Take Planned Parenthood.  The snapshot below is an example of an email I received about family planning provisions getting stripped from the economic stimulus bill. The reason the message was so compelling is because the text expressed real emotion – “I’m stunned,” “I was frustrated,” “I was even more shocked.” The email also explained why anybody should care about these provisions, and how it would affect millions of women. ppemail2

But as effective as this email was, it still lacked a personal story. The email talks about how women will be affected – but there aren’t any examples or stories from actual women who need the funding in the stimulus.

Today, I came across an American Rights at Work campaign on the Employee Free Choice Act: “Faces of the Employee Free Choice Act.”
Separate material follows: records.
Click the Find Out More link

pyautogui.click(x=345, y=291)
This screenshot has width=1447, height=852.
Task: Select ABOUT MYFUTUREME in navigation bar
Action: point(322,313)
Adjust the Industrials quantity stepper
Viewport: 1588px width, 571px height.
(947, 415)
It features photos and quotes and full-length stories from people across the country who could be affected by the legislation.

The first word that came to mind when I saw this campaign was, “Finally!” Finally, an organization is getting it right and using that powerful tool, the personal story, as a foundation for grassroots organizing and online and offline activism.

If you have any more examples of great use of storytelling in online campaigns, share them here!


Entry filed under: Advocacy. Tags: , , , , , .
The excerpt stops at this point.